Not every molecule makes a good molecular clock, however. To serve as a molecular clock, a
molecule must meet two requirements: 1) it must be present in all of the organisms being
studied; 2) it must be under strong functional constraint so that the functional regions are highly
conserved. Examples of molecules that have been used to study evolution are cytochrome c,
which is vital to the respiratory pathway, and ribosomal RNA, which performs protein synthesis.
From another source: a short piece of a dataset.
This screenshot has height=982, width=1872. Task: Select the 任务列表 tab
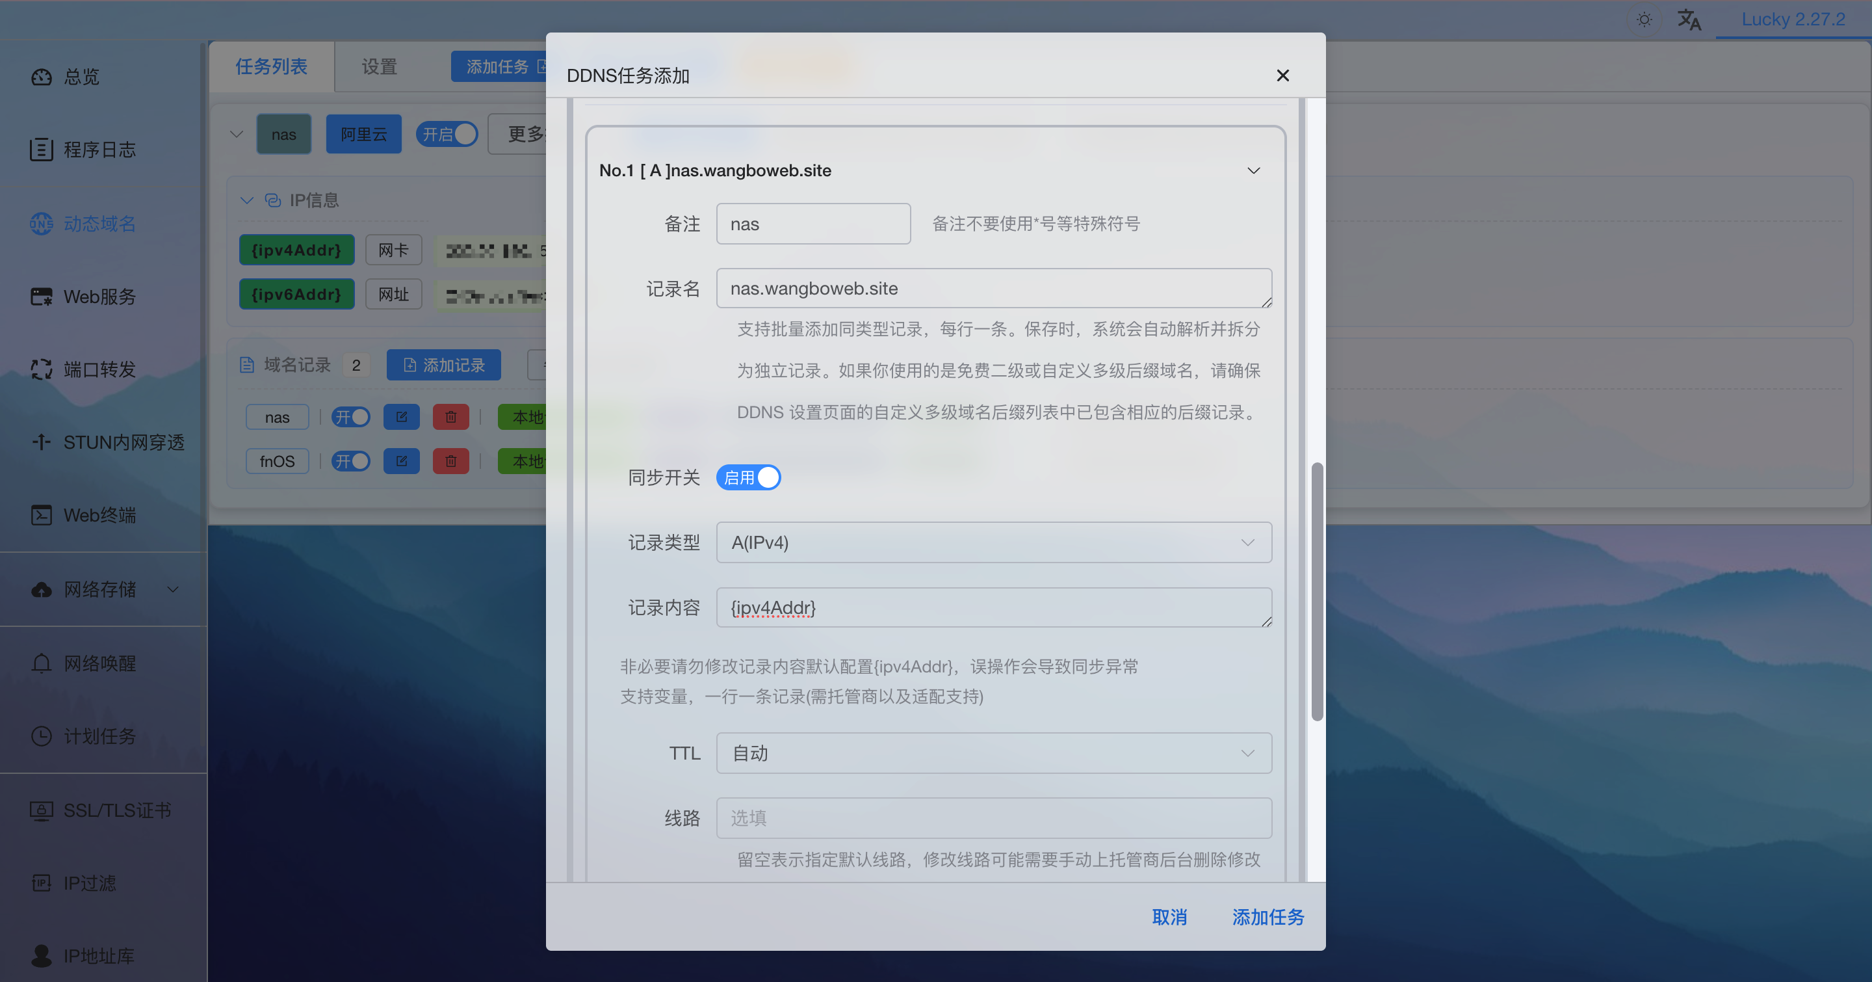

Once a good molecular clock is identified, using it to compare species is fairly simple. The most
complicated step is the comparison of molecular sequences. The sequences of the molecule in
the different species must be compared so that the number of amino acid or nucleic acid bases
that differ can be counted. This number is then plotted against the rate at which the molecule is
known to undergo neutral base pair substitutions to determine the point at which two species last
shared a common ancestor. Depending on the rate of substitution, molecules may be used to
determine ancient relationships or relatively recent ones. Ribosomal RNA has a very slow rate of
substitution, so it is most commonly used in conjunction with fossil information to determine
relationships between extremely ancient species.
Molecular Biology
Cytochrome c is part of the electron transport chain down which electrons are passed to oxygen
during cellular respiration. Cytochrome c is found in the mitochondria of every aerobic
eukaryote — animal, plant, and protist. The amino acid sequences of many of these have been
determined, and comparing them shows that they are related.
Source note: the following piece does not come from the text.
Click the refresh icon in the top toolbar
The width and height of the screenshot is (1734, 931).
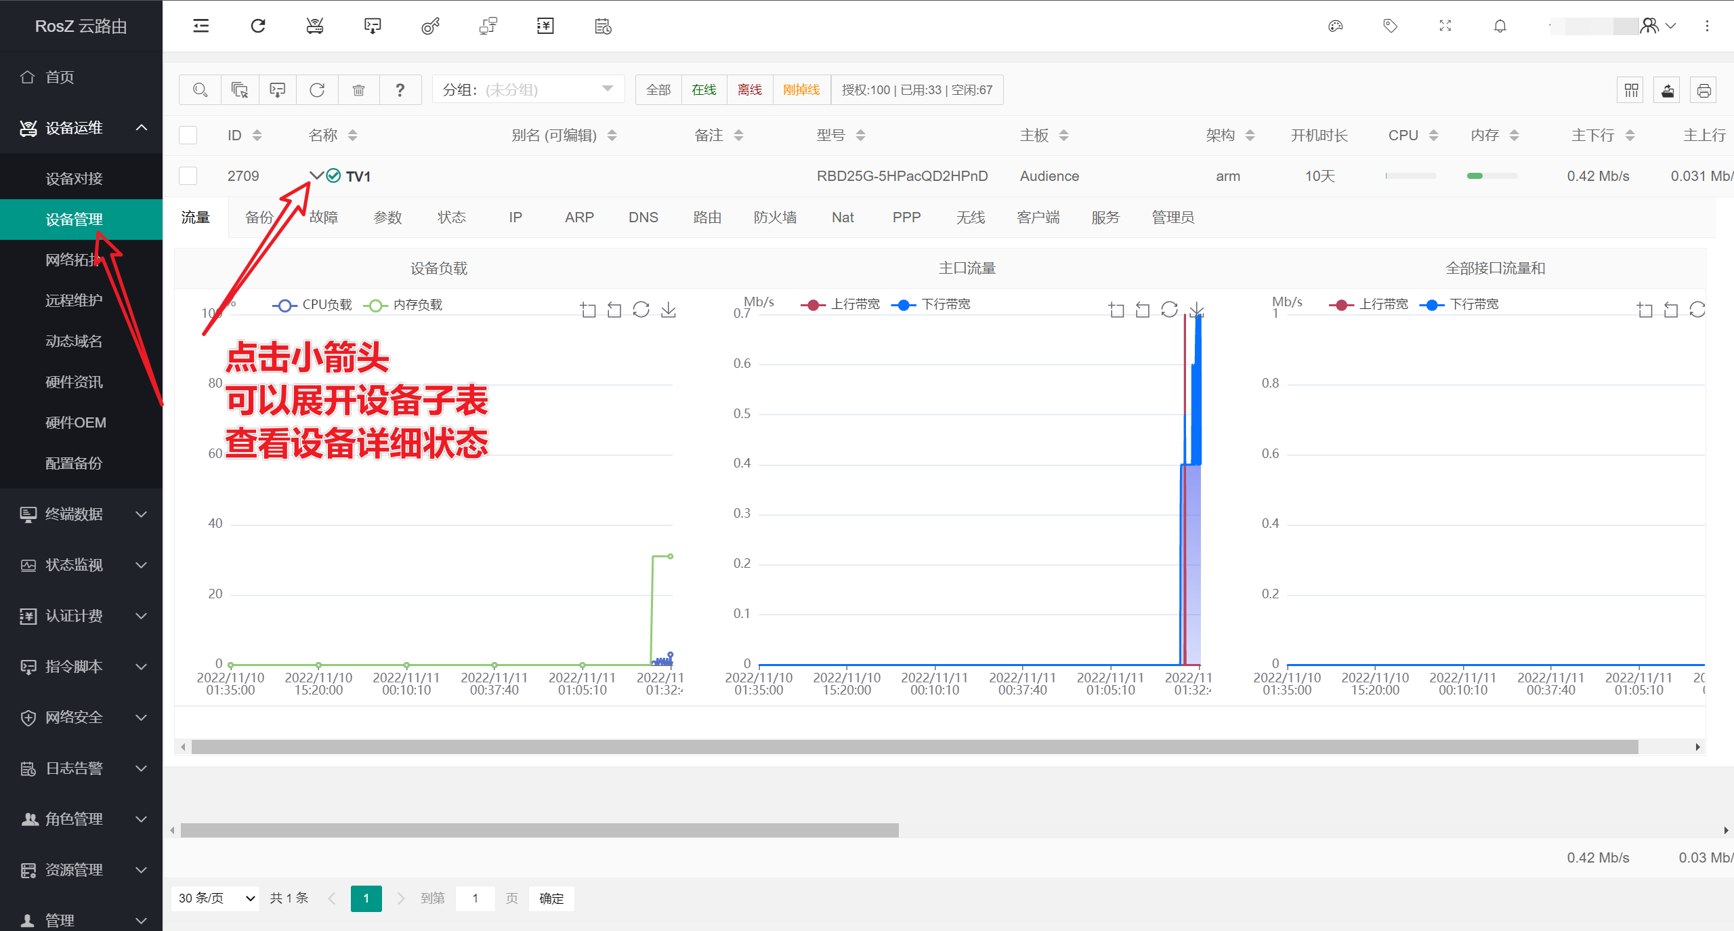[257, 26]
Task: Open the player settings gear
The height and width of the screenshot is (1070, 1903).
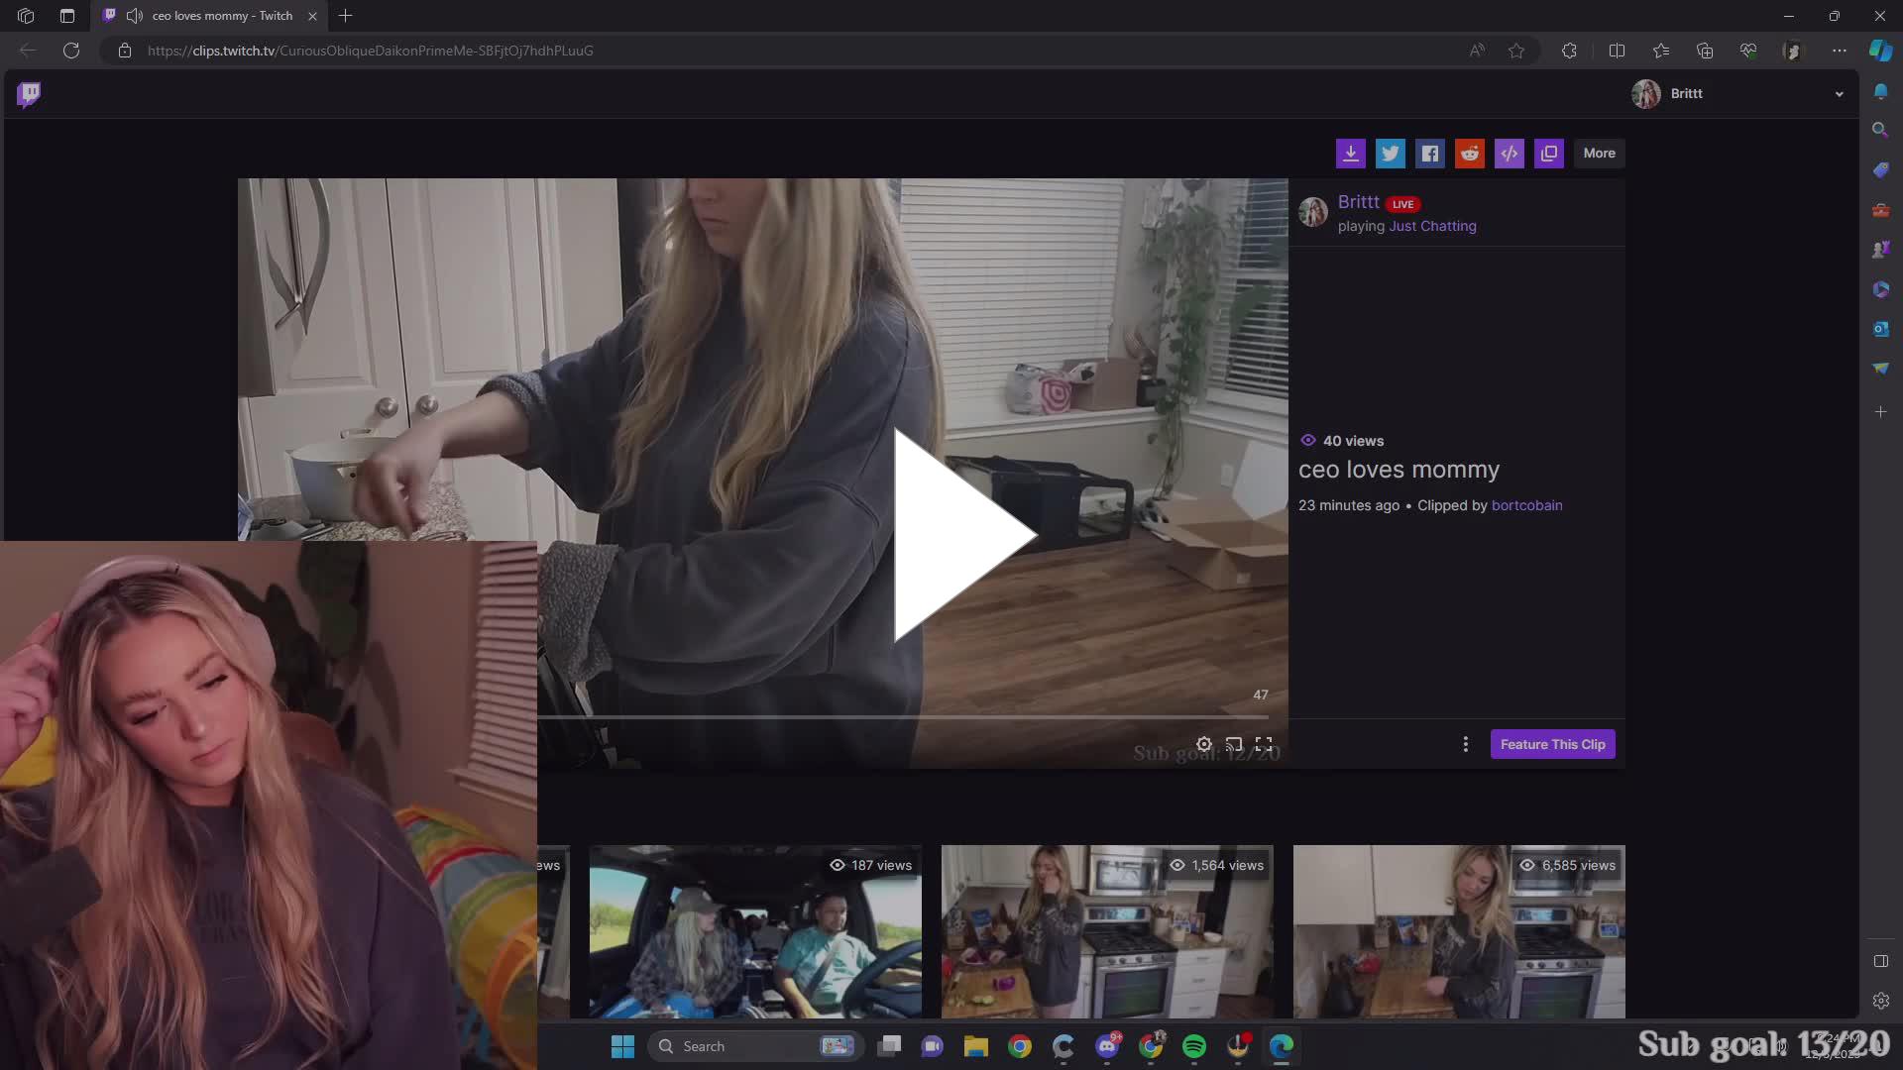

Human cytochrome c contains 104 amino acids, and 37 of these have been found at equivalent
positions in every cytochrome c that has been sequenced. We assume that each of these
molecules has descended from a precursor cytochrome in a primitive microbe that existed over 2
billion years ago. In other words, these molecules are homologous.
The first step in comparing cytochrome c sequences is to align them to find the maximum
number of positions that have the same amino acid. Sometimes gaps are introduced to maximize
the number of identities in the alignment. Gaps correct for insertions and deletions that occurred
during the evolution of the molecule.
We assume that the more identities there are between two molecules, the more recently they have
evolved from a common ancestral molecule and thus the closer the kinship of their owners. Thus
the cytochrome c of the rhesus monkey is identical to that of humans except for one amino acid,
whereas yeast cytochrome c differs from that of humans at 44 positions. (There are no
differences between the cytochrome c of humans and that of chimpanzees.)